# LISTED RECORDS:
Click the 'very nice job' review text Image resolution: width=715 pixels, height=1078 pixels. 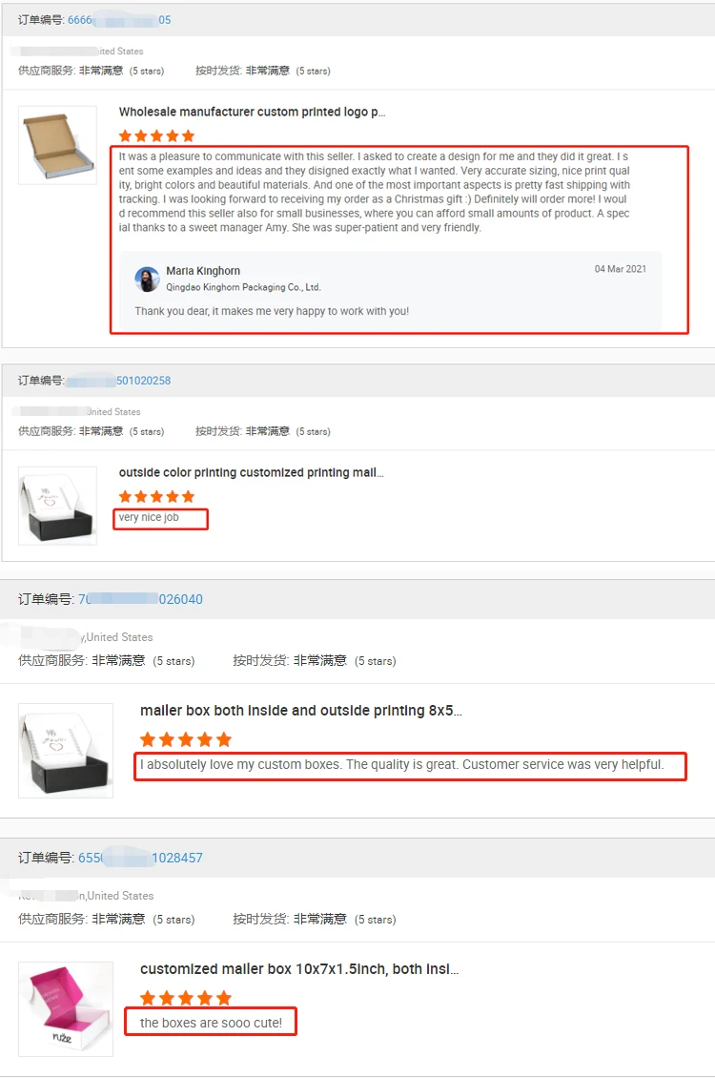point(149,517)
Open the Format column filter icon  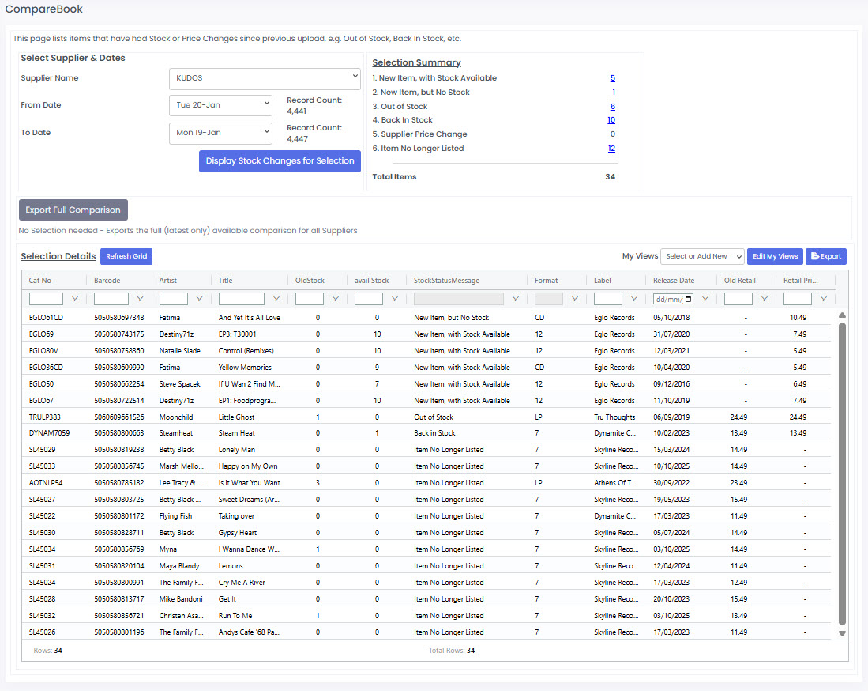coord(574,299)
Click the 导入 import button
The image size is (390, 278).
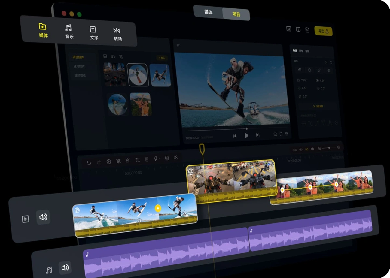click(x=162, y=58)
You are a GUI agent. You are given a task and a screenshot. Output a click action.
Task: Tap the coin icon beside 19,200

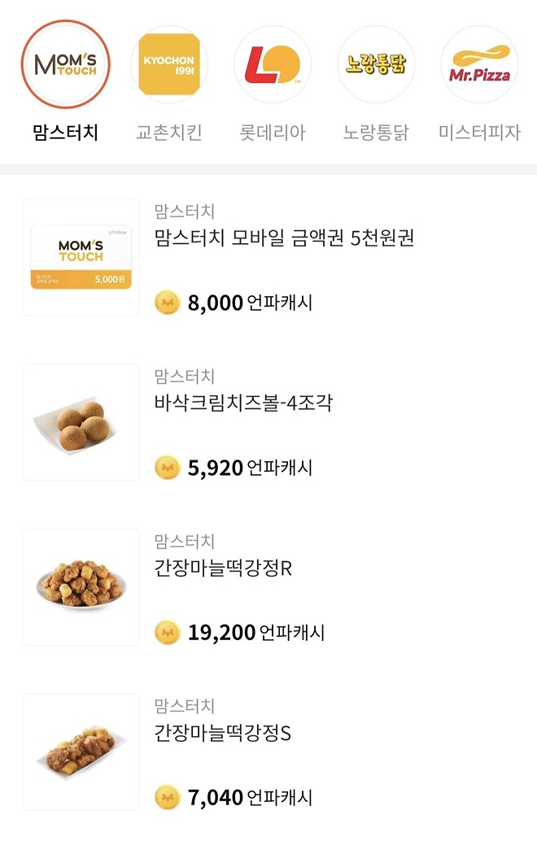(169, 631)
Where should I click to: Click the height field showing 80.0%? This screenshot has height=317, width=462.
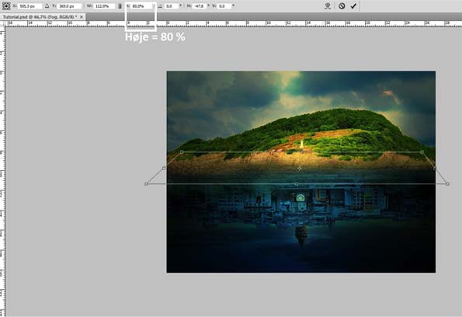[142, 6]
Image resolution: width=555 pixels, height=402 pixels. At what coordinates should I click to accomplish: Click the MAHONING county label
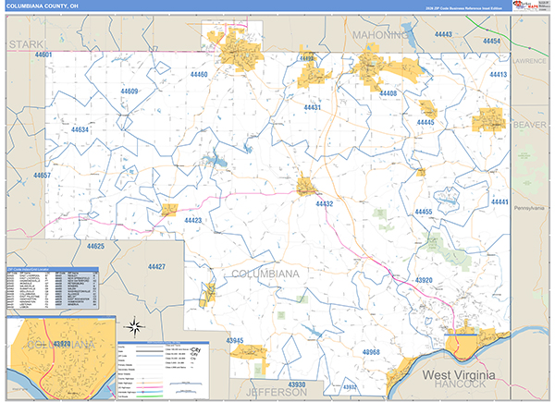380,35
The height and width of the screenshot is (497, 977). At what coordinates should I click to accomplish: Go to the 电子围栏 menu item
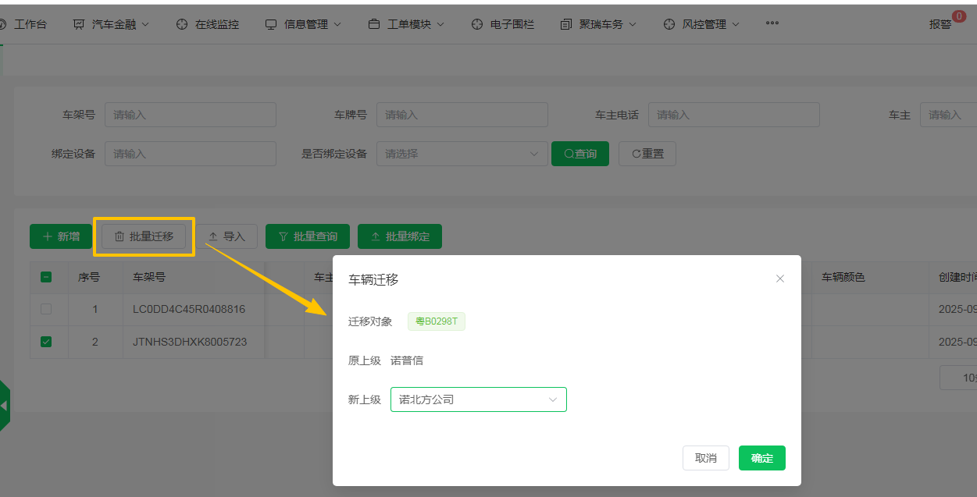pos(503,24)
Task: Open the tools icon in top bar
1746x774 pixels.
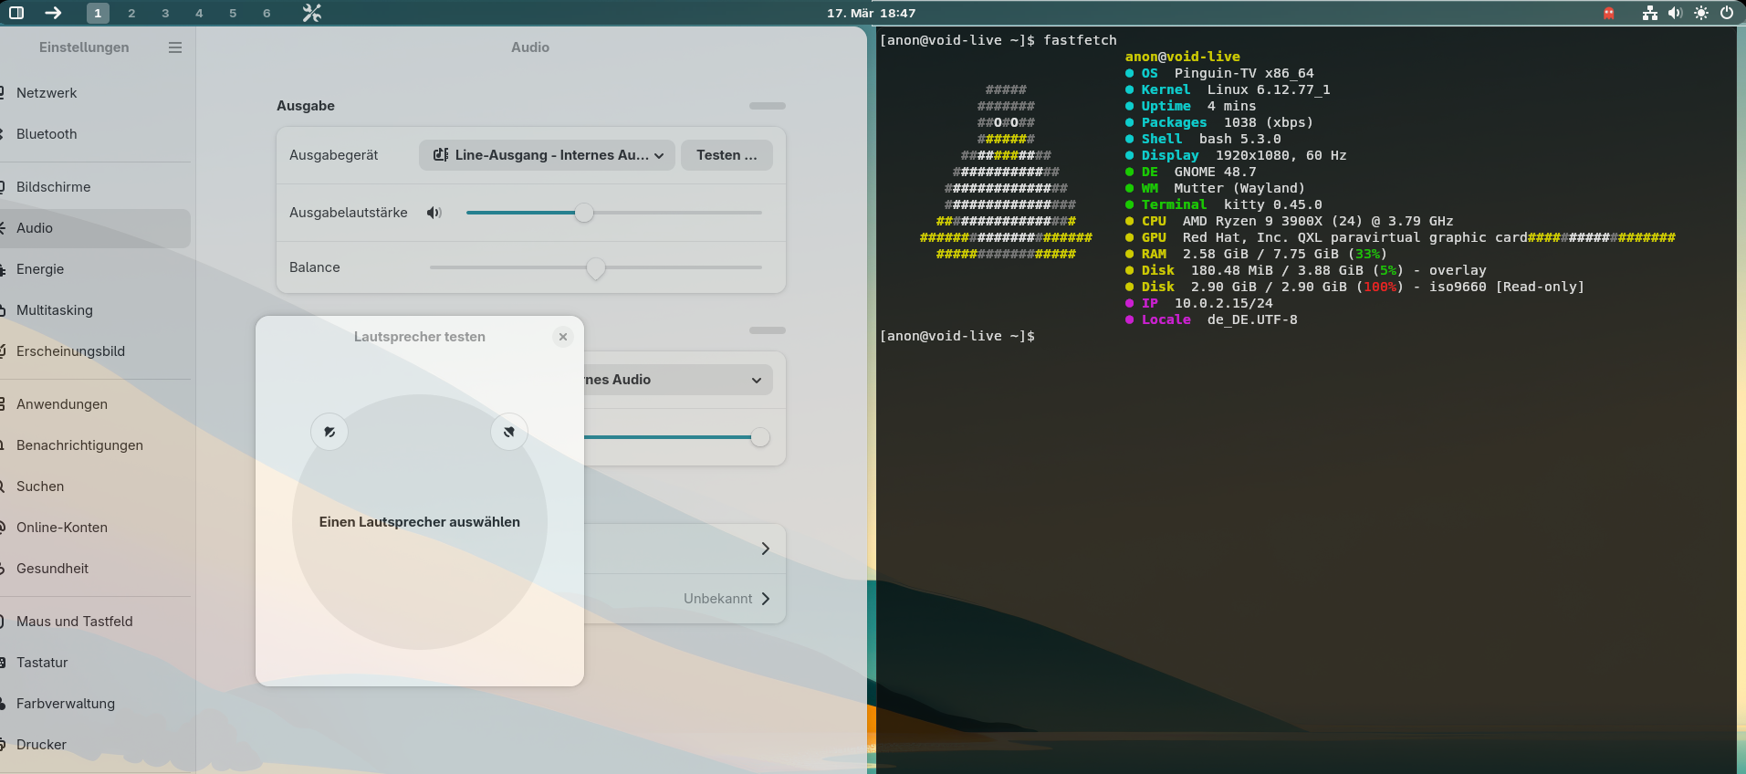Action: (x=312, y=13)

# EXERCISE DETAILS:
From the line that contains "Image resolution: width=555" down to the final line of the entries above, please copy each line exactly, excluding pictures.

# OUTPUT FOR THIS TASK:
Image resolution: width=555 pixels, height=402 pixels. At what coordinates should I click to accomplish: Click the MAHONING county label
380,35
The height and width of the screenshot is (497, 977). At what coordinates should I click to accomplish: Go to the 电子围栏 menu item
pos(503,24)
Task: Open the tools icon in top bar
1746x774 pixels.
Action: (x=312, y=13)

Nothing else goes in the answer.